* _How to complete this task_
From the line that holds "This screenshot has width=1287, height=1287." to the end of the records, reproduce every line exactly. No pictures.

[Opening Given records section]

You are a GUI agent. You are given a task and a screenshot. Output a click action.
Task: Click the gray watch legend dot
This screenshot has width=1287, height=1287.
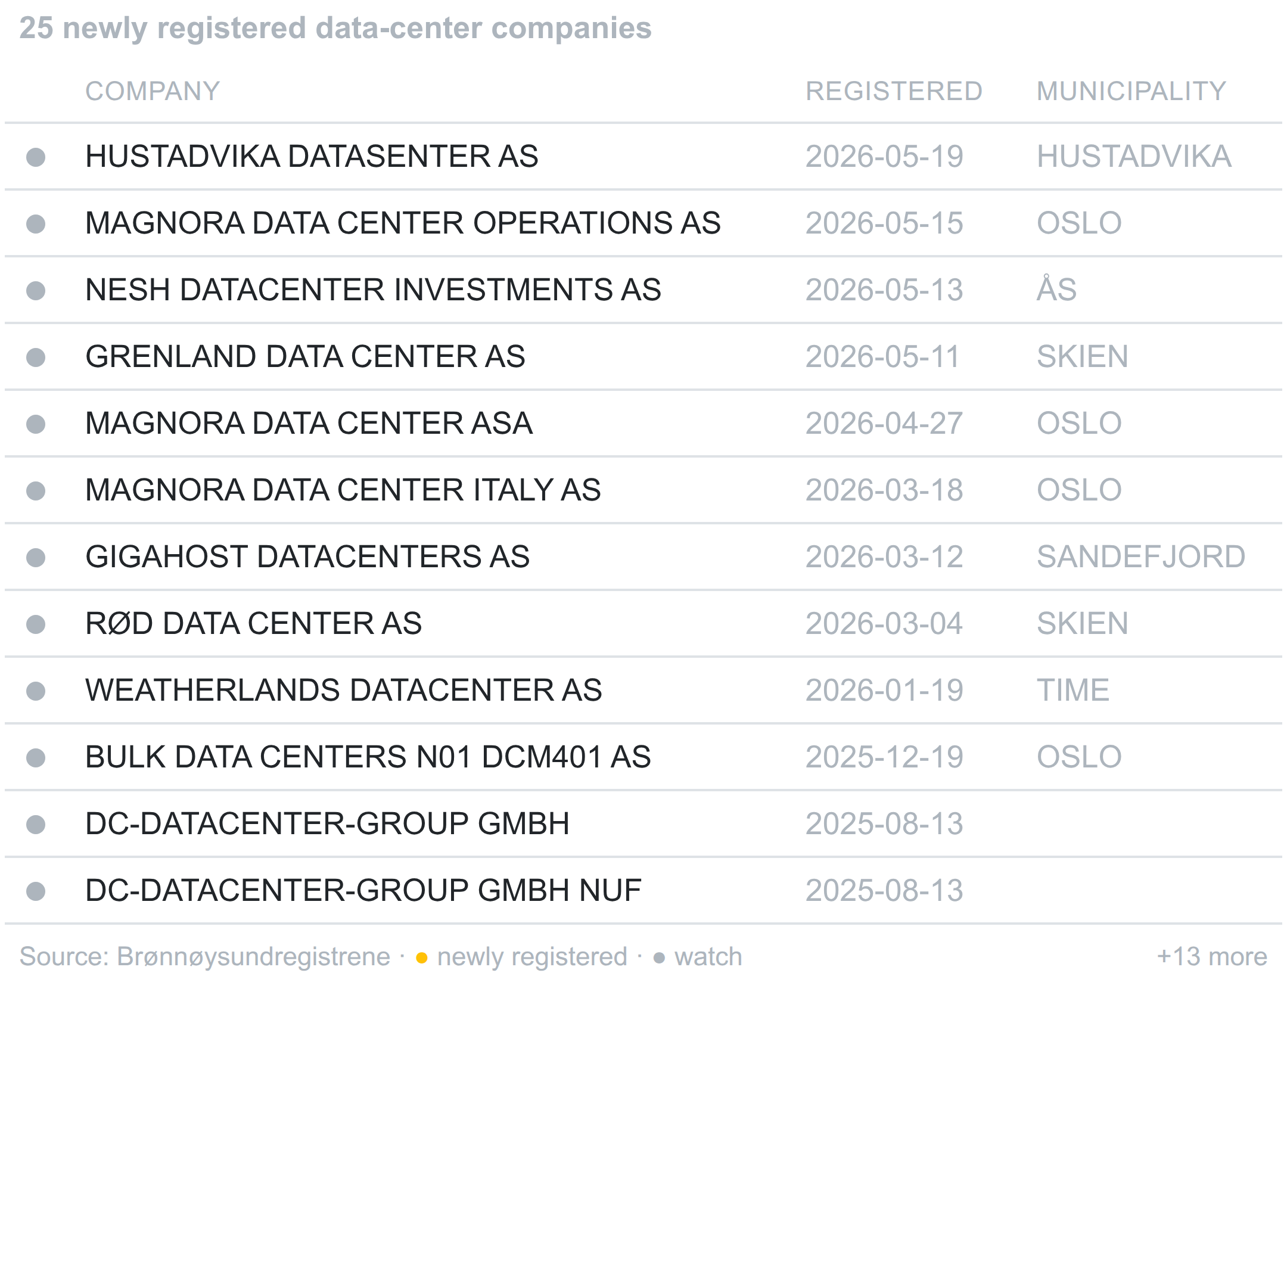point(659,958)
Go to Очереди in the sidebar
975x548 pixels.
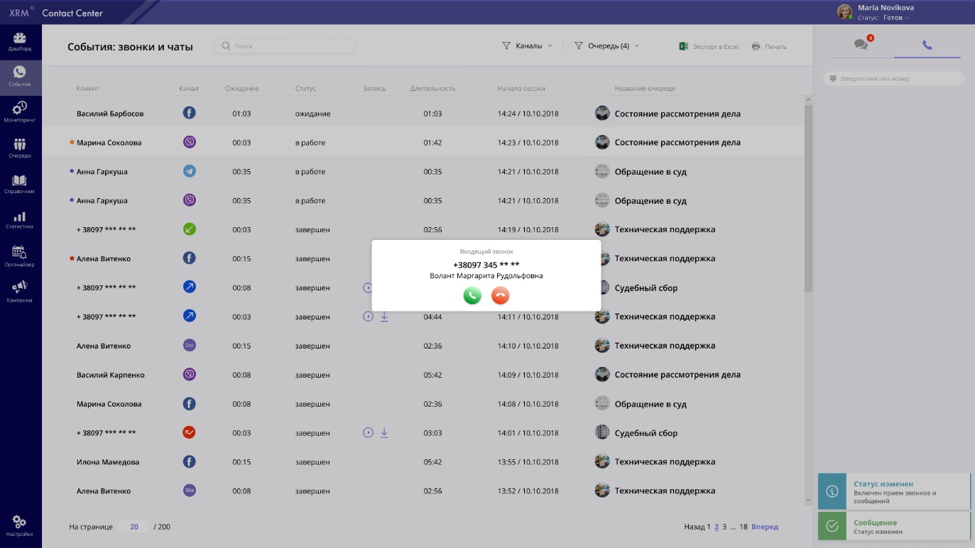[20, 148]
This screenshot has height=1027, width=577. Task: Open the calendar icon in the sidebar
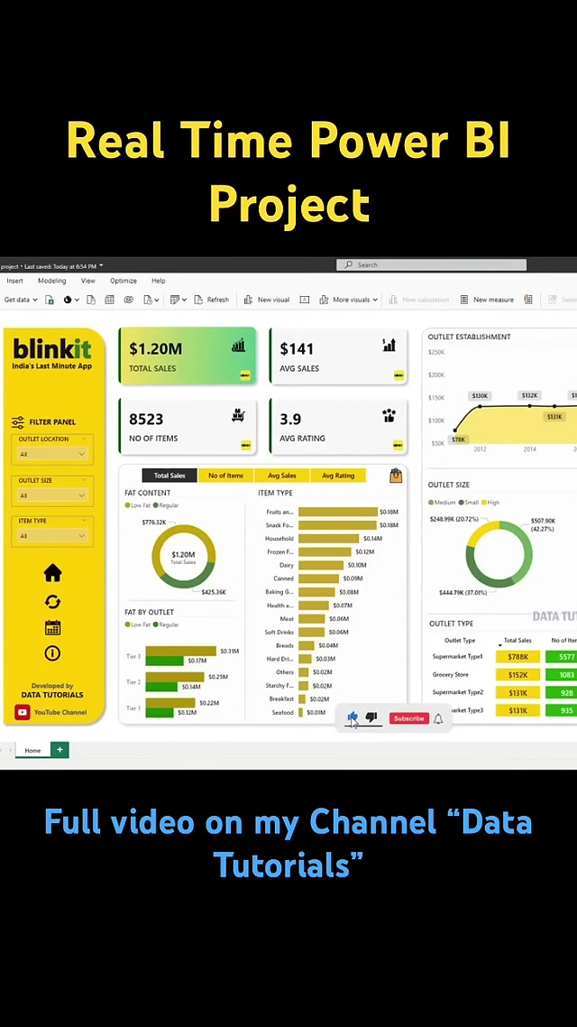(52, 627)
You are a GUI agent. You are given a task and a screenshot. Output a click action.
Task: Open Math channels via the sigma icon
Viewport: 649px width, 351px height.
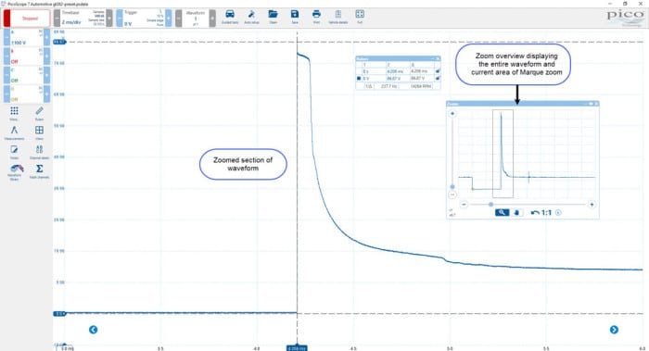39,171
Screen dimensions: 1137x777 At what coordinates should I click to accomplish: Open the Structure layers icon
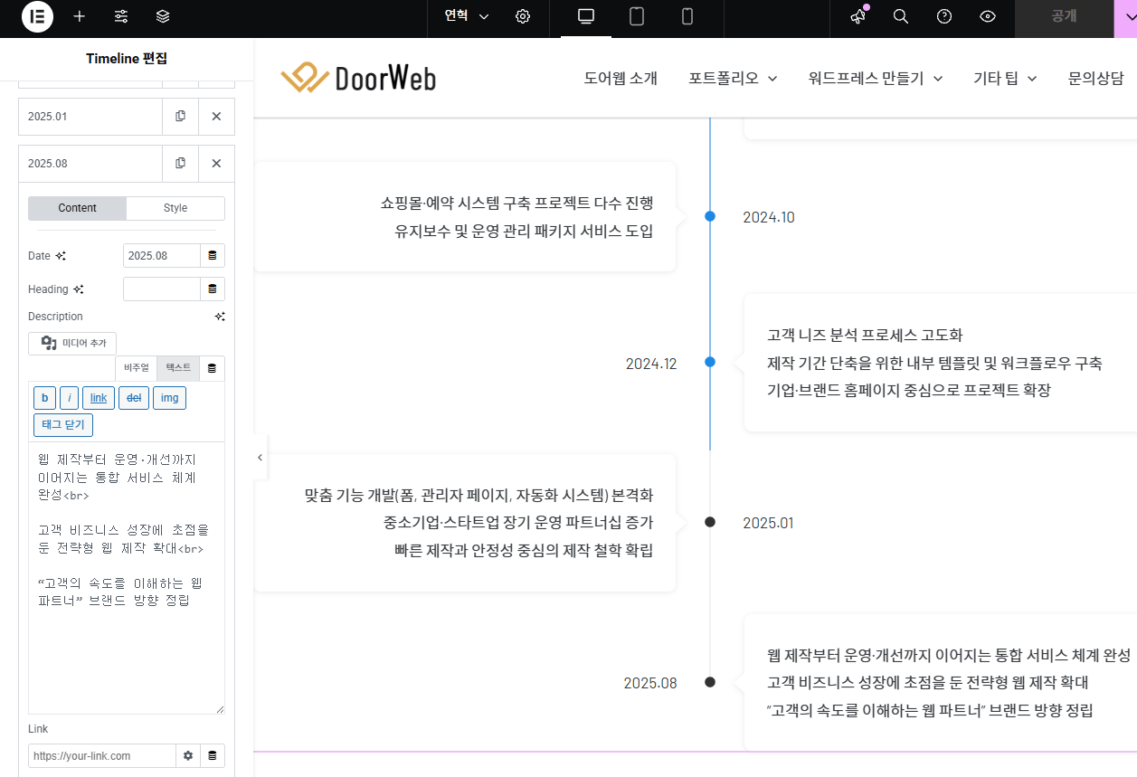[163, 17]
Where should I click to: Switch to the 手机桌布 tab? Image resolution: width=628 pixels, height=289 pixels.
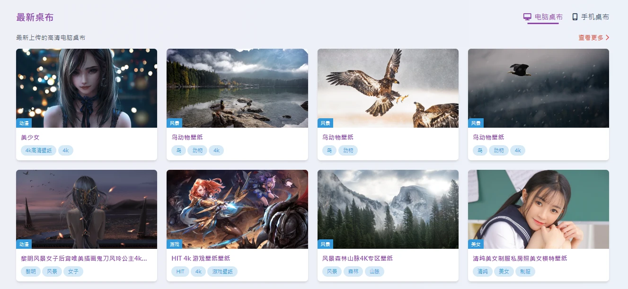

[Closing Given records section]

* _Written answer_
This screenshot has width=1287, height=1287.
point(659,958)
Go to Очереди in the sidebar
975x548 pixels.
[20, 148]
This screenshot has height=1027, width=577. Task: Open the calendar icon in the sidebar
(52, 627)
You are a GUI agent. You are given a task and a screenshot. Output a click action.
Task: Open Math channels via the sigma icon
Viewport: 649px width, 351px height.
39,171
Screen dimensions: 1137x777 At what coordinates should I click to accomplish: Open the Structure layers icon
[163, 17]
Where should I click to: Switch to the 手机桌布 tab? Image resolution: width=628 pixels, height=289 pixels.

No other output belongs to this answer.